GIVEN INSTRUCTION
Copy out every line of the listing below verbatim, with no changes.

========================================

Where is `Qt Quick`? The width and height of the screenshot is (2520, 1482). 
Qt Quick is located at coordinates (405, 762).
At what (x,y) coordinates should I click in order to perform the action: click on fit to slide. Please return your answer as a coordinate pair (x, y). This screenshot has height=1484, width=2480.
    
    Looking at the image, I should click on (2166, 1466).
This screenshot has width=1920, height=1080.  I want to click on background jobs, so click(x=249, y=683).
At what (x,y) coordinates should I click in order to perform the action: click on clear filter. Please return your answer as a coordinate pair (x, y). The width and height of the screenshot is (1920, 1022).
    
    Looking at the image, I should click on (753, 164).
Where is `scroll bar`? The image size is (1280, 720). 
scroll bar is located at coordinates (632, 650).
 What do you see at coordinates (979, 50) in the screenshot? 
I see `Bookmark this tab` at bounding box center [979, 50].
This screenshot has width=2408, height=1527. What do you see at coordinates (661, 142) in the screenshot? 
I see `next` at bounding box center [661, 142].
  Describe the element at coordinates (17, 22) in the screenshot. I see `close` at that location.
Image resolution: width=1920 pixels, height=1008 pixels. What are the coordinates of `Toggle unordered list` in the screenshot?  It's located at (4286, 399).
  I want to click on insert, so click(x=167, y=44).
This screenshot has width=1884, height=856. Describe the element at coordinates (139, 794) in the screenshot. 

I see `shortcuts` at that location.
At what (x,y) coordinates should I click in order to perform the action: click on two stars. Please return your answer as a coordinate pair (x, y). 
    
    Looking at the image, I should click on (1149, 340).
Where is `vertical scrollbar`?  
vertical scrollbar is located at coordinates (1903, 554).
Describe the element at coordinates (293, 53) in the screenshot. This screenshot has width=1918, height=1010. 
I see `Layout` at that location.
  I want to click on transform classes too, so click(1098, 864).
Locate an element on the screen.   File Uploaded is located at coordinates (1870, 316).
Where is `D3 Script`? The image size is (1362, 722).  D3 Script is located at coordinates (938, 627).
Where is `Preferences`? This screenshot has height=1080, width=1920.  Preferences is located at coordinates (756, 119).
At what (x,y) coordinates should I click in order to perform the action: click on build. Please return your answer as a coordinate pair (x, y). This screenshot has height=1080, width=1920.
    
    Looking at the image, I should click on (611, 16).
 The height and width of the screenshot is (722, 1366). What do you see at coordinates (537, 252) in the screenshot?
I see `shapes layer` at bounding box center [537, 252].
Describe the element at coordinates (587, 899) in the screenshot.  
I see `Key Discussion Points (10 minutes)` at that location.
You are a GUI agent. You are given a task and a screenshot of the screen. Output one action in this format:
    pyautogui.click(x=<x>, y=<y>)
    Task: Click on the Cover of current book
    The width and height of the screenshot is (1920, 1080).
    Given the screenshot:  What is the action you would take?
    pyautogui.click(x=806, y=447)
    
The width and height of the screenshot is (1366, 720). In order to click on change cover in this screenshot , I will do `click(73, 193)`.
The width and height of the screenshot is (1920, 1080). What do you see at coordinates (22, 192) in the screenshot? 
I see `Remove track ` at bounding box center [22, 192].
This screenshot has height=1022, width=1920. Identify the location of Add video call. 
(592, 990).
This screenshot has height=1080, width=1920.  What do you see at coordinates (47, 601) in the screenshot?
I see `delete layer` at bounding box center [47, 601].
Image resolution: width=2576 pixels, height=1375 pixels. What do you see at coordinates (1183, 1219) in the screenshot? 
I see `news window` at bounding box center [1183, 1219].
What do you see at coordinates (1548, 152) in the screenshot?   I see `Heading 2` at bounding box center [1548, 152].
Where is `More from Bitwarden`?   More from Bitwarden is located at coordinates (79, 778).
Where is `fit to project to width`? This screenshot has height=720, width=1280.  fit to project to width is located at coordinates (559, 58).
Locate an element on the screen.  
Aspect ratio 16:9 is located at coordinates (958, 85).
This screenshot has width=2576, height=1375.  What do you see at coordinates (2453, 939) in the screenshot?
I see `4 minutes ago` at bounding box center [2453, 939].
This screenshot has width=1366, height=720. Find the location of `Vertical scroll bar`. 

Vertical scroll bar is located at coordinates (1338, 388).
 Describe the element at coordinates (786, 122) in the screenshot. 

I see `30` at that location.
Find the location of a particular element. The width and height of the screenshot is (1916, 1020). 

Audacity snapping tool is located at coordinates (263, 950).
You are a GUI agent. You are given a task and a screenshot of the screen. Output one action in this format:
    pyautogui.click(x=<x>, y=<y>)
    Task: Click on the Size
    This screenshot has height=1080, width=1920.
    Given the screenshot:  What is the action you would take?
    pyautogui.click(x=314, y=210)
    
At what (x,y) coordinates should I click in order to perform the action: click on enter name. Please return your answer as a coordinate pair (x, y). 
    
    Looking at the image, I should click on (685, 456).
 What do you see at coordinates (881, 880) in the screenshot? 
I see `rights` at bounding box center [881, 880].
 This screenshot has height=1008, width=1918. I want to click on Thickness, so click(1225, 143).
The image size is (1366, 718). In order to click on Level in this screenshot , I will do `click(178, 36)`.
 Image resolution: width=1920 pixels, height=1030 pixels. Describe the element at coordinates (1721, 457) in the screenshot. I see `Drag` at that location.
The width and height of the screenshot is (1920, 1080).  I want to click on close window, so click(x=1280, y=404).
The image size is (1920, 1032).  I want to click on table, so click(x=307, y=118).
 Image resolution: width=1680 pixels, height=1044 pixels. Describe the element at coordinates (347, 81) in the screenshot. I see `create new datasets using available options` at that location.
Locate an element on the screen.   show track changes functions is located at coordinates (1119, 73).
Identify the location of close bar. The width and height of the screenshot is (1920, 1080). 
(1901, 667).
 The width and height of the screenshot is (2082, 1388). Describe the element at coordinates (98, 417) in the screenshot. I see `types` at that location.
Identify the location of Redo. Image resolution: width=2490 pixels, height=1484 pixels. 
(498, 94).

========================================

EXERCISE SOLUTION
Where is `Qt Quick`? The width and height of the screenshot is (2520, 1482). 
Qt Quick is located at coordinates (405, 762).
At what (x,y) coordinates should I click in order to perform the action: click on fit to slide. Please return your answer as a coordinate pair (x, y). This screenshot has height=1484, width=2480.
    
    Looking at the image, I should click on (2166, 1466).
This screenshot has width=1920, height=1080.  I want to click on background jobs, so click(x=249, y=683).
At what (x,y) coordinates should I click in order to perform the action: click on clear filter. Please return your answer as a coordinate pair (x, y). The width and height of the screenshot is (1920, 1022).
    
    Looking at the image, I should click on (753, 164).
Where is `scroll bar`? The image size is (1280, 720). 
scroll bar is located at coordinates (632, 650).
 What do you see at coordinates (979, 50) in the screenshot? 
I see `Bookmark this tab` at bounding box center [979, 50].
This screenshot has width=2408, height=1527. What do you see at coordinates (661, 142) in the screenshot? 
I see `next` at bounding box center [661, 142].
  Describe the element at coordinates (17, 22) in the screenshot. I see `close` at that location.
Image resolution: width=1920 pixels, height=1008 pixels. What are the coordinates of `Toggle unordered list` in the screenshot?  It's located at (4286, 399).
  I want to click on insert, so click(x=167, y=44).
This screenshot has width=1884, height=856. Describe the element at coordinates (139, 794) in the screenshot. 

I see `shortcuts` at that location.
At what (x,y) coordinates should I click in order to perform the action: click on two stars. Please return your answer as a coordinate pair (x, y). 
    
    Looking at the image, I should click on (1149, 340).
Where is `vertical scrollbar`?  
vertical scrollbar is located at coordinates (1903, 554).
Describe the element at coordinates (293, 53) in the screenshot. This screenshot has width=1918, height=1010. 
I see `Layout` at that location.
  I want to click on transform classes too, so click(1098, 864).
Locate an element on the screen.   File Uploaded is located at coordinates (1870, 316).
Where is `D3 Script`? The image size is (1362, 722).  D3 Script is located at coordinates (938, 627).
Where is `Preferences`? This screenshot has height=1080, width=1920.  Preferences is located at coordinates (756, 119).
At what (x,y) coordinates should I click in order to perform the action: click on build. Please return your answer as a coordinate pair (x, y). This screenshot has height=1080, width=1920.
    
    Looking at the image, I should click on (611, 16).
 The height and width of the screenshot is (722, 1366). What do you see at coordinates (537, 252) in the screenshot?
I see `shapes layer` at bounding box center [537, 252].
Describe the element at coordinates (587, 899) in the screenshot.  
I see `Key Discussion Points (10 minutes)` at that location.
You are a GUI agent. You are given a task and a screenshot of the screen. Output one action in this format:
    pyautogui.click(x=<x>, y=<y>)
    Task: Click on the Cover of current book
    The width and height of the screenshot is (1920, 1080).
    Given the screenshot:  What is the action you would take?
    pyautogui.click(x=806, y=447)
    
The width and height of the screenshot is (1366, 720). In order to click on change cover in this screenshot , I will do `click(73, 193)`.
The width and height of the screenshot is (1920, 1080). What do you see at coordinates (22, 192) in the screenshot? 
I see `Remove track ` at bounding box center [22, 192].
This screenshot has height=1022, width=1920. Identify the location of Add video call. 
(592, 990).
This screenshot has height=1080, width=1920.  What do you see at coordinates (47, 601) in the screenshot?
I see `delete layer` at bounding box center [47, 601].
Image resolution: width=2576 pixels, height=1375 pixels. What do you see at coordinates (1183, 1219) in the screenshot? 
I see `news window` at bounding box center [1183, 1219].
What do you see at coordinates (1548, 152) in the screenshot?   I see `Heading 2` at bounding box center [1548, 152].
Where is `More from Bitwarden`?   More from Bitwarden is located at coordinates (79, 778).
Where is `fit to project to width`? This screenshot has height=720, width=1280.  fit to project to width is located at coordinates (559, 58).
Locate an element on the screen.  
Aspect ratio 16:9 is located at coordinates (958, 85).
This screenshot has width=2576, height=1375.  What do you see at coordinates (2453, 939) in the screenshot?
I see `4 minutes ago` at bounding box center [2453, 939].
This screenshot has width=1366, height=720. Find the location of `Vertical scroll bar`. 

Vertical scroll bar is located at coordinates (1338, 388).
 Describe the element at coordinates (786, 122) in the screenshot. 

I see `30` at that location.
Find the location of a particular element. The width and height of the screenshot is (1916, 1020). 

Audacity snapping tool is located at coordinates (263, 950).
You are a GUI agent. You are given a task and a screenshot of the screen. Output one action in this format:
    pyautogui.click(x=<x>, y=<y>)
    Task: Click on the Size
    This screenshot has height=1080, width=1920.
    Given the screenshot:  What is the action you would take?
    pyautogui.click(x=314, y=210)
    
At what (x,y) coordinates should I click in order to perform the action: click on enter name. Please return your answer as a coordinate pair (x, y). 
    
    Looking at the image, I should click on (685, 456).
 What do you see at coordinates (881, 880) in the screenshot? 
I see `rights` at bounding box center [881, 880].
 This screenshot has height=1008, width=1918. I want to click on Thickness, so click(1225, 143).
The image size is (1366, 718). In order to click on Level in this screenshot , I will do `click(178, 36)`.
 Image resolution: width=1920 pixels, height=1030 pixels. Describe the element at coordinates (1721, 457) in the screenshot. I see `Drag` at that location.
The width and height of the screenshot is (1920, 1080).  I want to click on close window, so click(x=1280, y=404).
The image size is (1920, 1032).  I want to click on table, so click(x=307, y=118).
 Image resolution: width=1680 pixels, height=1044 pixels. Describe the element at coordinates (347, 81) in the screenshot. I see `create new datasets using available options` at that location.
Locate an element on the screen.   show track changes functions is located at coordinates (1119, 73).
Identify the location of close bar. The width and height of the screenshot is (1920, 1080). 
(1901, 667).
 The width and height of the screenshot is (2082, 1388). Describe the element at coordinates (98, 417) in the screenshot. I see `types` at that location.
Identify the location of Redo. Image resolution: width=2490 pixels, height=1484 pixels. 
(498, 94).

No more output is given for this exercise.